— Description of the task —
Copy the part of the records that opens with the line containing "This screenshot has width=1574, height=947." and closes with the line containing "(111, 782).", repeating those lines exactly.

— Dataset extract —

== == ==

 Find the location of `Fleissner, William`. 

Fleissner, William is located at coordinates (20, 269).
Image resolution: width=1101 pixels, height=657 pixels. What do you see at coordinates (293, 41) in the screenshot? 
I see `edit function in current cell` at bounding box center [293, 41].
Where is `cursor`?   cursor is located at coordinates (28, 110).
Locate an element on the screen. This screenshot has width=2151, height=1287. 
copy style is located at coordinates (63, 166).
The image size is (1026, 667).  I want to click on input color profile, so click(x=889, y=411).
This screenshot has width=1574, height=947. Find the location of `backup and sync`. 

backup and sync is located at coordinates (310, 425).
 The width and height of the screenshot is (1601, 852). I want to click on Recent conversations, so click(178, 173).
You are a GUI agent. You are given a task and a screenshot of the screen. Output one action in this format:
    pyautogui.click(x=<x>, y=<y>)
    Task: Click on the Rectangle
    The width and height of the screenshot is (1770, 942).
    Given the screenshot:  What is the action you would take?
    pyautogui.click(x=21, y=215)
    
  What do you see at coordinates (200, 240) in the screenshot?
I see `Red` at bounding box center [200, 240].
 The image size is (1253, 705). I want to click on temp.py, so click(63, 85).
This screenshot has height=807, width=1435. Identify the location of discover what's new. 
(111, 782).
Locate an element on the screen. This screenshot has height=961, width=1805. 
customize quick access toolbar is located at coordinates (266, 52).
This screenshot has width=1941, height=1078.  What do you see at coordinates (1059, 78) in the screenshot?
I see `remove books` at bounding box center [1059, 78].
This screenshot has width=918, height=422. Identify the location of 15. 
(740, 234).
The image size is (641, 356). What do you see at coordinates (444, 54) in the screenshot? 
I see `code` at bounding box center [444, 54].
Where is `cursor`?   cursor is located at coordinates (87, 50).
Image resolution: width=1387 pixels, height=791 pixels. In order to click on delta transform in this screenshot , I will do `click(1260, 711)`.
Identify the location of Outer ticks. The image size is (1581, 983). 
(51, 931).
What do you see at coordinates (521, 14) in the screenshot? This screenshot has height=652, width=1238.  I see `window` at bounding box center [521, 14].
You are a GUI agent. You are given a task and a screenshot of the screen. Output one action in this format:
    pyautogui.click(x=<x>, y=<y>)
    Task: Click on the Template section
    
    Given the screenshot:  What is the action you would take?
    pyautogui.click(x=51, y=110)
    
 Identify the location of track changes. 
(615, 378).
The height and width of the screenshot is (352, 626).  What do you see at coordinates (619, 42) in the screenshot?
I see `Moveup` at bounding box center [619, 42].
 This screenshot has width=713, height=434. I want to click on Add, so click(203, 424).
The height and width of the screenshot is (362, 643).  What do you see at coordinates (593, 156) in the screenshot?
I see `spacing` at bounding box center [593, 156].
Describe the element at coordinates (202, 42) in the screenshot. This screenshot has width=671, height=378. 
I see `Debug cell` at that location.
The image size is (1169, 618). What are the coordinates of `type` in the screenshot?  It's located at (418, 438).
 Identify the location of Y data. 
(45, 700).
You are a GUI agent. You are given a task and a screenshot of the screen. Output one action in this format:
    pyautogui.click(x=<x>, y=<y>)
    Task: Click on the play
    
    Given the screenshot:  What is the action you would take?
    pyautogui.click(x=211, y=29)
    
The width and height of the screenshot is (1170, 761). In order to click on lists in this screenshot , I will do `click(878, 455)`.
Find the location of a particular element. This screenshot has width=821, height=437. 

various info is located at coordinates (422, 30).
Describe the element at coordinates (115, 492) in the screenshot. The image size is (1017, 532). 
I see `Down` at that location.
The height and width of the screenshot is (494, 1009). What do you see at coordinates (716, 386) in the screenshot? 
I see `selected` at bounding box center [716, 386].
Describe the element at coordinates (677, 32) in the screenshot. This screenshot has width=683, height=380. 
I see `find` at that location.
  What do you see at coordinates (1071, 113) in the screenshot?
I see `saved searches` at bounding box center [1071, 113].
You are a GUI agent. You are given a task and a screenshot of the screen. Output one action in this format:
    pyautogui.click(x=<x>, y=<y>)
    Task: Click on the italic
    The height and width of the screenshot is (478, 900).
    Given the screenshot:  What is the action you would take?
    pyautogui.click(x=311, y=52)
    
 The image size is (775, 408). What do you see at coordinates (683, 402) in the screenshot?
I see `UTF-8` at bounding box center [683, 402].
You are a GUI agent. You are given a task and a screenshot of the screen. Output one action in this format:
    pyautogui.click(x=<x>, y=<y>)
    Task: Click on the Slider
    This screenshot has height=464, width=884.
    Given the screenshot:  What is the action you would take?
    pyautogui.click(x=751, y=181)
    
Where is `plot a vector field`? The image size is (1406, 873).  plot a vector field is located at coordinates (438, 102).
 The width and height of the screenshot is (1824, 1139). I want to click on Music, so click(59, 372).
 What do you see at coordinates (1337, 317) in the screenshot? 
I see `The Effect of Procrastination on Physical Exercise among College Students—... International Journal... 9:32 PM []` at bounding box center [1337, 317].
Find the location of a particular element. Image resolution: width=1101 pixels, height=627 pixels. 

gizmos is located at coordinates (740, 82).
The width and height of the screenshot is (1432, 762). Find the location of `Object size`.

== == ==

— Written answer —
This screenshot has width=1574, height=947. Find the location of `backup and sync`. 

backup and sync is located at coordinates (310, 425).
 The width and height of the screenshot is (1601, 852). I want to click on Recent conversations, so click(178, 173).
You are a GUI agent. You are given a task and a screenshot of the screen. Output one action in this format:
    pyautogui.click(x=<x>, y=<y>)
    Task: Click on the Rectangle
    The width and height of the screenshot is (1770, 942).
    Given the screenshot:  What is the action you would take?
    pyautogui.click(x=21, y=215)
    
  What do you see at coordinates (200, 240) in the screenshot?
I see `Red` at bounding box center [200, 240].
 The image size is (1253, 705). I want to click on temp.py, so click(63, 85).
This screenshot has height=807, width=1435. Identify the location of discover what's new. 
(111, 782).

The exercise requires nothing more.